PASSAGE

%%

Posted January 22, 2017on:
Last year I outlined how the poorly designed McCafe app could be used to learn design principles. Missteps and mistakes are often the best sources of learning.
My StarHub is an app that I use to check my data consumption and it is a wellspring of lessons on how NOT to design a mobile app.
The app claims to let users customise what they see. Currently, there are four fixed cards and six selectable ones. The latter are selected by default.
One cannot actually customise as 1) there are fixed selections (including ads), and 2) if deselected, the optional cards return after restarting the app.
The people behind the StarHub app might have forgotten (or do not care) that the customer likes to customise. Perhaps they need to adopt a new custom and repeat it as a mantra.
The app also breaks the old web page three-click rule. This is the rule that states that a user should be able to find what they need within three mouse clicks. In the mobile app universe, this should be a one or two tap rule given the nature of the platform.
Once I open the app, I need to make six taps to know how much data I have consumed in detail. I need to tap on:
- My Account.
- Mobile usage.
- The filter option (I manage and pay for my family’s numbers and mine does not appear by default and I have no option to choose my mobile number as default.)

%%

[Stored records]

%%

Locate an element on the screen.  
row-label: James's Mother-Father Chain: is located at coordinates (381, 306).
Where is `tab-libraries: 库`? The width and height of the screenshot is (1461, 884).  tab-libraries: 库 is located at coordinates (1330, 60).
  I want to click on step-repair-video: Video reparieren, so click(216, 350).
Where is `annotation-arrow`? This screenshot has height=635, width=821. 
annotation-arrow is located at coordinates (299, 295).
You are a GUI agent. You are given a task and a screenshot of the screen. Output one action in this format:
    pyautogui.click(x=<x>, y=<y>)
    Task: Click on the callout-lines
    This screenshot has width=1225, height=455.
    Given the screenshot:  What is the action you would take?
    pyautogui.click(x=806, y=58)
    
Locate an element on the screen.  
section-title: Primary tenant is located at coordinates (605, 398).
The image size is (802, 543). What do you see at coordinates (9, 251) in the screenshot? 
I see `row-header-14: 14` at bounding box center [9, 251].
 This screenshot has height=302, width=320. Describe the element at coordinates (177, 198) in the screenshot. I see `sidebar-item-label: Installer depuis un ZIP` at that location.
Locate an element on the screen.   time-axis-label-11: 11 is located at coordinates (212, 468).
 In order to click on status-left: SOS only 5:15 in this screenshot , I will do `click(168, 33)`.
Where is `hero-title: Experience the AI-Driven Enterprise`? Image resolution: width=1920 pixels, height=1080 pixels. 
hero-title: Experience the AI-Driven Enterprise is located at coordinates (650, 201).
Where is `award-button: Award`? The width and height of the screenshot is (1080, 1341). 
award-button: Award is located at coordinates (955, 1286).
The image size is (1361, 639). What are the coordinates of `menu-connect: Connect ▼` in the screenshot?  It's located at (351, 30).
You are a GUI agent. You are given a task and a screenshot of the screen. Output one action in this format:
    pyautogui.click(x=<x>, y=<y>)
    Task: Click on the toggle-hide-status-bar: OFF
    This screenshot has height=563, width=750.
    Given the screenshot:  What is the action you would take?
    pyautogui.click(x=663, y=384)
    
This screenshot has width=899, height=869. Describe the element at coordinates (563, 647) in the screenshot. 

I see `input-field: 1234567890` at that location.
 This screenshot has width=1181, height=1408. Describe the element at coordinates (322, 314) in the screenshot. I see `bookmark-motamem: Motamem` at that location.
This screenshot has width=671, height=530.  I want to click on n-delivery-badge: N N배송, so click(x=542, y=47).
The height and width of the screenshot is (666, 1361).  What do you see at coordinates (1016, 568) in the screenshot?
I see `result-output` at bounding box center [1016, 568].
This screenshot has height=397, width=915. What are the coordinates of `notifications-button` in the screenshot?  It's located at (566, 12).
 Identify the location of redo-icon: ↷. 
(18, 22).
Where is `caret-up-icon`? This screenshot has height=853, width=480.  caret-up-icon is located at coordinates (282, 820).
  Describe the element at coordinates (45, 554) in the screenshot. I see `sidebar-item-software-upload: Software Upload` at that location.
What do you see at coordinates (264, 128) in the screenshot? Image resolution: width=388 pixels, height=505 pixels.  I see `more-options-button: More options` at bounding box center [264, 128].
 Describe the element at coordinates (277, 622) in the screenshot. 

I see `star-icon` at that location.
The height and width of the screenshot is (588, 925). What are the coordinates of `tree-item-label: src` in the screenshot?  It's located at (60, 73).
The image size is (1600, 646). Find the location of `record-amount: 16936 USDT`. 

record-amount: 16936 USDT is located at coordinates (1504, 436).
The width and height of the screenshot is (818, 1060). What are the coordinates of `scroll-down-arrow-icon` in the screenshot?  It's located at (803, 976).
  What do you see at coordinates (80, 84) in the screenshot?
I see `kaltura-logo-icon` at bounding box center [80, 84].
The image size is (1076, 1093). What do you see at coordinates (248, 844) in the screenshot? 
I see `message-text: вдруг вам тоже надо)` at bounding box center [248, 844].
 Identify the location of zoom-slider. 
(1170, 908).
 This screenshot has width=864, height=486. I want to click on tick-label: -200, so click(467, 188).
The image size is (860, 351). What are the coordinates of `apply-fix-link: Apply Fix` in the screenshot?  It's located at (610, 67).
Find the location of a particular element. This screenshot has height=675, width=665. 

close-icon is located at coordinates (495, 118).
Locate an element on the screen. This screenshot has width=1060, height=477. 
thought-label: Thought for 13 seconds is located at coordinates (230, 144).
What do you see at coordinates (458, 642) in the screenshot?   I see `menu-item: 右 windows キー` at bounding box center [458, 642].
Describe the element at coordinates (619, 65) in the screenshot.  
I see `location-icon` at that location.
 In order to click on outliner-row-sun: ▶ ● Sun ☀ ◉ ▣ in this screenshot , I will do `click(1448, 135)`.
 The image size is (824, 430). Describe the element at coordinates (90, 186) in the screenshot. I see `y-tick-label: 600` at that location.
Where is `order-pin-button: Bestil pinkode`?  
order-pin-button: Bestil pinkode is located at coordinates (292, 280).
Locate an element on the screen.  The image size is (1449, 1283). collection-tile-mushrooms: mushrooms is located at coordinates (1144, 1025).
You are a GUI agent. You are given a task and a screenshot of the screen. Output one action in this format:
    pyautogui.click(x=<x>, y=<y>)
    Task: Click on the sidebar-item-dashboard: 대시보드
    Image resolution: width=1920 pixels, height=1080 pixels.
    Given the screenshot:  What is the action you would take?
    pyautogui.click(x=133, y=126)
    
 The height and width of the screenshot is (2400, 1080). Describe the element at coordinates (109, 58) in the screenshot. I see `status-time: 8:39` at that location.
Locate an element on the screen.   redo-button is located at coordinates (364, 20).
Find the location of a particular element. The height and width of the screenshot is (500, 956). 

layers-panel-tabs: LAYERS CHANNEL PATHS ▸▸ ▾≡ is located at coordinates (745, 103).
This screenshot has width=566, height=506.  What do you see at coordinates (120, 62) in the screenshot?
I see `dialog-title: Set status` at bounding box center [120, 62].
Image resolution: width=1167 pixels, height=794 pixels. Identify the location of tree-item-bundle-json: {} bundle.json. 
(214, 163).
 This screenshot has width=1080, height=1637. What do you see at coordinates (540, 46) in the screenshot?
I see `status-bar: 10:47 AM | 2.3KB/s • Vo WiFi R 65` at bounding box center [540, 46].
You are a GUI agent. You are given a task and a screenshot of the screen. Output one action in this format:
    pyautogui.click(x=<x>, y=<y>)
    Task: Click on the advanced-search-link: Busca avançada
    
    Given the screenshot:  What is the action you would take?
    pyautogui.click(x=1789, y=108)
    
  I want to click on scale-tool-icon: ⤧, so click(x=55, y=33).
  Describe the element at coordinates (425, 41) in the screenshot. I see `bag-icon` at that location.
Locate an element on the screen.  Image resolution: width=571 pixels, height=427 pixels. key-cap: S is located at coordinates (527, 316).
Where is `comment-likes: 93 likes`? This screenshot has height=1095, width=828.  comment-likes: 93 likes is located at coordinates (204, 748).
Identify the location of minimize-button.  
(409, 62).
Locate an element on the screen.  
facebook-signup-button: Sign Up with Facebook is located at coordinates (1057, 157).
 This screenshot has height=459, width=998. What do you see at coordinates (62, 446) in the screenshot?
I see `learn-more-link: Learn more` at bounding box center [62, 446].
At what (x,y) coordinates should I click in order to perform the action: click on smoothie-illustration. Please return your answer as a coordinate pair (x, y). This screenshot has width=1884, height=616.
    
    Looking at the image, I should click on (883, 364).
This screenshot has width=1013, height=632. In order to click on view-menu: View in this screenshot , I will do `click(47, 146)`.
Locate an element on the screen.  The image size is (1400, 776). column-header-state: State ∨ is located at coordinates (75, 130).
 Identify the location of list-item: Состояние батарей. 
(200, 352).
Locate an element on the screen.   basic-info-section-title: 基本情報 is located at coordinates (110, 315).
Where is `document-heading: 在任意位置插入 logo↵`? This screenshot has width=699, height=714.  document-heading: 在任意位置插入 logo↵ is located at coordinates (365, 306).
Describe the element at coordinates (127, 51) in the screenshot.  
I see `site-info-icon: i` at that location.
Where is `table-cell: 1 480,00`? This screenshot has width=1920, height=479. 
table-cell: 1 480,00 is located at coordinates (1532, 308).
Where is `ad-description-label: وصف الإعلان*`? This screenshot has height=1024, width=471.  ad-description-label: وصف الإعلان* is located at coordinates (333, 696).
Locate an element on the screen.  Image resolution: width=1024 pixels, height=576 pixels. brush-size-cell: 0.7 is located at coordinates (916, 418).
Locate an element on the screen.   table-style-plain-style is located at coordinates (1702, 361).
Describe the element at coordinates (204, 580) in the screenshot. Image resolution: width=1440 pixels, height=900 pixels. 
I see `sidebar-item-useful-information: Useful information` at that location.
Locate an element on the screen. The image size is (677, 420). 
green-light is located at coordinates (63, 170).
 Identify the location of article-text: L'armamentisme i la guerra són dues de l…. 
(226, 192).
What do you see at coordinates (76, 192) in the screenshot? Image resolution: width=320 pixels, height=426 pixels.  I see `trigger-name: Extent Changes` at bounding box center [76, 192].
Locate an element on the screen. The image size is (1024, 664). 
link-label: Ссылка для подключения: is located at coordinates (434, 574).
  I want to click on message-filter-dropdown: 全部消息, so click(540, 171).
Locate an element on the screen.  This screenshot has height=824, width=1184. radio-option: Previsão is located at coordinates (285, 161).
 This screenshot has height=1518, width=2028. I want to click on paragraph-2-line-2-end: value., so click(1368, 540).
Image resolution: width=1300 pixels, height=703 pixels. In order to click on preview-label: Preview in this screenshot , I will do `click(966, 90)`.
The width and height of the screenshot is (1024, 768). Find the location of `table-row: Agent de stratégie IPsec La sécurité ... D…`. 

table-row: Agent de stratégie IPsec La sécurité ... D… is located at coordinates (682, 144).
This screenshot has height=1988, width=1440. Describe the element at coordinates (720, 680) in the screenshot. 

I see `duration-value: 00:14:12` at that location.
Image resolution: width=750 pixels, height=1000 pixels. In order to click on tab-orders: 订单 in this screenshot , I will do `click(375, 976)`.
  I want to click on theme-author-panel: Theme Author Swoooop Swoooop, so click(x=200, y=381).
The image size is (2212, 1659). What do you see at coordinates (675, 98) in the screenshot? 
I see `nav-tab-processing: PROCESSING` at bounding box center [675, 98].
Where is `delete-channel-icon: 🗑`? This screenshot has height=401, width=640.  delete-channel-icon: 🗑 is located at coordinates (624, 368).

%%

EXERCISE SET
1: In the post about the StarHub app, how many taps does the writer need after opening the app to see detailed data consumption?
2: Retype the StarHub app post word for word, everything from "The app claims" down to "of the platform.".
3: Extend the post about the StarHub app past its last line, continuing in the writer's voice.
None of the stored entries is needed for this work.

ANSWERS BY ITEM
1: Six taps.

2:
The app claims to let users customise what they see. Currently, there are four fixed cards and six selectable ones. The latter are selected by default.
One cannot actually customise as 1) there are fixed selections (including ads), and 2) if deselected, the optional cards return after restarting the app.
The people behind the StarHub app might have forgotten (or do not care) that the customer likes to customise. Perhaps they need to adopt a new custom and repeat it as a mantra.
The app also breaks the old web page three-click rule. This is the rule that states that a user should be able to find what they need within three mouse clicks. In the mobile app universe, this should be a one or two tap rule given the nature of the platform.

3:
- My number in the filter.
- The done button.
- Data usage to view current usage.
The app offers a minimalist graphic on main page that looks nice, but 1) it does not always appear, 2) when it does, it sometimes happens after a delay, 3) it is not detailed enough for my needs.
All this puts form over function and the needs of the designers over that of the user. This makes for a terrible app experience and I am reminded of it every time I use it.
Designers of user interfaces should be familiar with the concept of user-centric design. I wish more were passionate about the practice of the same. This is particularly important for designers of educational apps, especially those that provide access to content and learning management systems. No one wants angry, frustrated, or anxious users even before the learning begins.